§ Text excerpt:

— Start —

"Ray E. Harrell" wrote:
> 
> It is because I admire Brad that I continue this and he
> may answer what I say but I can speak only from my own
> perceptions in my work and life and the experience of
> those perceptions.    So here goes but I cannot continue
> the discussion beyond this post.
> 
> Ray
> 
> "Brad McCormick, Ed.D." wrote:
> 
> > (snip) If Ray is disturbed by my denigration of
> > unreflected life in all its forms (what I
> > intentionally provocatively call: "ethnic formations"), (snip)
> 
> Actually I am disturbed by what you expressed.
> As the poet Jerome Rothenberg has said on many
> occasions, "there is no culture or people that has
> survived by twiddling their thumbs and speaking
> in half-formed thoughts."  A good case can be made
> for that belief as a left over piece of 19th century
> Utilitarian thought that was used to justify aggression.

I at first misread you and saw: "Unitarian".  What a
relief to see that is not the word you wrote!

> 
> Edward T. Hall had to train that attitude out of the American
> Diplomats and businessmen because they were in
> danger of failure in both areas.   The multi-linguistic
> future on the internet puts us all in danger if we see
> ourselves "above" ethnicity rather than a part of it.

Maybe there are two Edward Halls, or one Edward Hall with MPD?
Hall's _The Silent Language_ is one of my favorite sources
for anti-ethnicity argument/rhetoric (the other being 
Allan Resinous' film "Moon Once d'Amerique").

— End —

§ Tasks to perform:
[a] Turn the records starting at the line that contains "English (1131, 524)" and ending at the line that contains "เกาะติดข่าว (159, 13)" into a numbered list, with blank lines left out.
[b] Go on with the email exchange about ethnicity and unreflected life from the point where it stops.

§ Records provided:

— Start —

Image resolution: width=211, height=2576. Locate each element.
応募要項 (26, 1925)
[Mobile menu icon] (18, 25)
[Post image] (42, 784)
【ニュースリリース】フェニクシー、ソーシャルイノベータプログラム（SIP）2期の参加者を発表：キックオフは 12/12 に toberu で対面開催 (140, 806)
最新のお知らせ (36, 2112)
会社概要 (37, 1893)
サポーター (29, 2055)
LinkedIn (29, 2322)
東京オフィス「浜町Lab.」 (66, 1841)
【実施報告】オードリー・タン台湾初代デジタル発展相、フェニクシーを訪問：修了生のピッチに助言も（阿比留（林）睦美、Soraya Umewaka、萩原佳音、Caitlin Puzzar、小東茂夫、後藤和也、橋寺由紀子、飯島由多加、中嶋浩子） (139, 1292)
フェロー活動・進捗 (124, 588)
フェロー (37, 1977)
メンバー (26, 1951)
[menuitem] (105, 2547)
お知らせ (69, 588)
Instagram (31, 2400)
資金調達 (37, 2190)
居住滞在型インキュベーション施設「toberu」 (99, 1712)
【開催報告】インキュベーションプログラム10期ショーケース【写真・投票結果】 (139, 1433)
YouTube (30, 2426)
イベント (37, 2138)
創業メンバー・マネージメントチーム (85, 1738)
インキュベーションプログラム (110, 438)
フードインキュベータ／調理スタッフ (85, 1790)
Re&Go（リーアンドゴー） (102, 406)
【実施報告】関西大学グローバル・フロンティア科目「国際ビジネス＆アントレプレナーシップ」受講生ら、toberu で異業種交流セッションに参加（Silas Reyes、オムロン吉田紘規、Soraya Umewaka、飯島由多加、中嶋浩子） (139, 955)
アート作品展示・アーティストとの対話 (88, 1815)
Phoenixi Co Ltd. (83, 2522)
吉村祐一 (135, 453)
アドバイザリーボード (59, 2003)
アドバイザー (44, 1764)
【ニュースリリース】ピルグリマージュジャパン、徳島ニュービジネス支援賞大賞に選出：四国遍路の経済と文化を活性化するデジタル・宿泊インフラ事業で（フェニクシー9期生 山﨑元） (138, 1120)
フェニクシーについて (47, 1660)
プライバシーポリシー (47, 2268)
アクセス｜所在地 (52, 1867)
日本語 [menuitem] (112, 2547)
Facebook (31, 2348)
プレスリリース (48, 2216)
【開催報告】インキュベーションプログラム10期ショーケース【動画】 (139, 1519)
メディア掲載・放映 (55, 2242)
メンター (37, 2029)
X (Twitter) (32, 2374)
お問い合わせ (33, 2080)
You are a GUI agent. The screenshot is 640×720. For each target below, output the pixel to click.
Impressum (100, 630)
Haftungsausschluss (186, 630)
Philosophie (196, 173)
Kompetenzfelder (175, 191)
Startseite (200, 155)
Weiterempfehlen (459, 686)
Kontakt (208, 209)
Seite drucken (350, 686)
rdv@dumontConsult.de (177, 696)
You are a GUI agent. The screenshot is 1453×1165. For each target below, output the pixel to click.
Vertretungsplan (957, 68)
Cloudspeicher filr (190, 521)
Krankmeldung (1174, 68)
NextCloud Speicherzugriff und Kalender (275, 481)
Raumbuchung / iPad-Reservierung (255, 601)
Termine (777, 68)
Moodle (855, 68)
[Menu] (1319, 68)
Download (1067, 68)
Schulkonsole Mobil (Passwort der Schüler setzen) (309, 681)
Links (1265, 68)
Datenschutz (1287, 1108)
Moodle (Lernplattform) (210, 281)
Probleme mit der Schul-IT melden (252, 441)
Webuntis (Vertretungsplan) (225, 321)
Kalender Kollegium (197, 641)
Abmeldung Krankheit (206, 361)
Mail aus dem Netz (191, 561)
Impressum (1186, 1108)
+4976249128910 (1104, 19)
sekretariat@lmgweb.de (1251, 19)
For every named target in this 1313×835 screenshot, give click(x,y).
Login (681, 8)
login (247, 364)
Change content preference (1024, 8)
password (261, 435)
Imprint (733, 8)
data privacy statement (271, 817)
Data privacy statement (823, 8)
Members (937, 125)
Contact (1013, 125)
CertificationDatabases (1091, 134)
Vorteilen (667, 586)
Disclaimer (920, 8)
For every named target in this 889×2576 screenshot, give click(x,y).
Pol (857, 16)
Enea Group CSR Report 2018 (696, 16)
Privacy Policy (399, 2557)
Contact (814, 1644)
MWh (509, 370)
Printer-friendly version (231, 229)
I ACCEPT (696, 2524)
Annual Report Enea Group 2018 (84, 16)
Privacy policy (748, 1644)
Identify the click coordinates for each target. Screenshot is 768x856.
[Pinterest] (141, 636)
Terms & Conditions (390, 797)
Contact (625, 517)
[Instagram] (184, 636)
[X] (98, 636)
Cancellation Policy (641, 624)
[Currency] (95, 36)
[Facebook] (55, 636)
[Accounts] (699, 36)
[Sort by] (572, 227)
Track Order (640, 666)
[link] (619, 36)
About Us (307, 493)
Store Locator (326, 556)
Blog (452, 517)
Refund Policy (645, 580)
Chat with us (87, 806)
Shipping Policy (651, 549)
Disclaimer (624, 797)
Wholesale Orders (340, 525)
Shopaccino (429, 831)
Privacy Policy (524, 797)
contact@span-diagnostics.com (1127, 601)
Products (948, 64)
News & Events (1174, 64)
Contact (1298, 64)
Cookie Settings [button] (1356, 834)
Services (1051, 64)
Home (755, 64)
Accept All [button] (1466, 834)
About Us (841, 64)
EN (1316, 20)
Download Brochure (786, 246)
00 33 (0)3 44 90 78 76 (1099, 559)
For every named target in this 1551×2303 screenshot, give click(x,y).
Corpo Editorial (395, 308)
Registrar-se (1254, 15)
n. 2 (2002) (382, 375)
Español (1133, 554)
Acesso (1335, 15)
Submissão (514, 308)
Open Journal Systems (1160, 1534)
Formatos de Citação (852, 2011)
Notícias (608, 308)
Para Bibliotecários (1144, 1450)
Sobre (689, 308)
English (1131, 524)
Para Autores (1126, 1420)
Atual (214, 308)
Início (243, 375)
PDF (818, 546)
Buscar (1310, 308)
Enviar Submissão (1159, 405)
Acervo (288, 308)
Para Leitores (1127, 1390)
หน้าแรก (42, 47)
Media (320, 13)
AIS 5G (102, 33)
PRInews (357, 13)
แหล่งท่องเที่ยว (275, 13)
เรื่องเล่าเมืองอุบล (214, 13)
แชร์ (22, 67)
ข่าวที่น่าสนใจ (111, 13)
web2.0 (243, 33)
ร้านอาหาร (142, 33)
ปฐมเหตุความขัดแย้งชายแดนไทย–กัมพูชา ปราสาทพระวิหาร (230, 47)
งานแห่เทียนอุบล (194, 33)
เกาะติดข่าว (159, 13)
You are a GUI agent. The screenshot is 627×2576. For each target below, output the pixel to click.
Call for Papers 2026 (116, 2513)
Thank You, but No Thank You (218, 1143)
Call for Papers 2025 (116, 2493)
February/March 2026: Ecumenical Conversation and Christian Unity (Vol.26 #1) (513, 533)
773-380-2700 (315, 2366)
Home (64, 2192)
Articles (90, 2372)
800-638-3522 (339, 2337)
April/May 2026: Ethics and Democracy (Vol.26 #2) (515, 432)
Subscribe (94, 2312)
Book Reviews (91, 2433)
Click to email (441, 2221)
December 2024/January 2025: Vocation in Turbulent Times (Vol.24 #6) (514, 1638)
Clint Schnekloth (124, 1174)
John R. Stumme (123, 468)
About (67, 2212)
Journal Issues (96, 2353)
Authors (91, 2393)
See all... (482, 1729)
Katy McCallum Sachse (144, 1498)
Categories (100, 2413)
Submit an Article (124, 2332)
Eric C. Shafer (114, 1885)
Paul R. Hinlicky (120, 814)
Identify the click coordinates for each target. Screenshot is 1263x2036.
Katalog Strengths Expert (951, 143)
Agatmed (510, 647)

— End —

§ Results by task:
[a]
1. English (1131, 524)
2. Para Autores (1126, 1420)
3. Atual (214, 308)
4. Início (243, 375)
5. PDF (818, 546)
6. Buscar (1310, 308)
7. Enviar Submissão (1159, 405)
8. Acervo (288, 308)
9. Para Leitores (1127, 1390)
10. หน้าแรก (42, 47)
11. Media (320, 13)
12. AIS 5G (102, 33)
13. PRInews (357, 13)
14. แหล่งท่องเที่ยว (275, 13)
15. เรื่องเล่าเมืองอุบล (214, 13)
16. แชร์ (22, 67)
17. ข่าวที่น่าสนใจ (111, 13)
18. web2.0 (243, 33)
19. ร้านอาหาร (142, 33)
20. ปฐมเหตุความขัดแย้งชายแดนไทย–กัมพูชา ปราสาทพระวิหาร (230, 47)
21. งานแห่เทียนอุบล (194, 33)
22. เกาะติดข่าว (159, 13)

[b]
> 
> 
> > I can only say that I hope I made it clear that  my
> 
> > critique is not aimed at "primitive peoples"
> 
> > but at everything which is *primitive* (i.e.,
> > not radically grounded in self-accountable
> > reflective reconstruction of all that which
> > merely is given) -- wherever it occurs. (snip)
> 
> Nothing is primitive in that sense.  Just relative to
> its place in time/space and its growth structure.
> Primitive more accurately means Primal but to
> me it is a fake issue.  I never met a primitive but
> I have met provincials and ignorance.

I have no problem with the hypothesis that there
are persons in solaced "primitive" cultures who
are more ethnological advanced than many
First World MBAs and PhDs, etc. -- not to
mention such "Europeans" as my own parents and
grandparents (my paternal grandfather may have been
a Neanderthal and nobody recognized his zoological value -- 
but to say that would be to denigrate the Neanderthal
species without good evidence.  Fortunate the child who
grows up in a civil[ized] and culture*d* family!).

> 
> 
> > Neither will it do to reply to this that: "Everyone makes
> > mistakes."  Galilean natural science, Hegelian dialectic
> > and Husserlian phenomenological reflection are all
> > self-grounding projects for [albeit iteratively and
> > asymptotically] overcoming error in every aspect
> > of life.
> 
> The books of C. Castenada caused a stir a while back
> because no one wanted to admit that the people, he
> claimed taught him, existed.  

I believe there are serious questions as to Castanedas'
authenticity.  My college roommate because an expert
in Mexican Indian culture, and he told me Casanedas was
a fake -- I have no more hard evidence for this
than for Americans having landed on the
moon 30 years ago, however....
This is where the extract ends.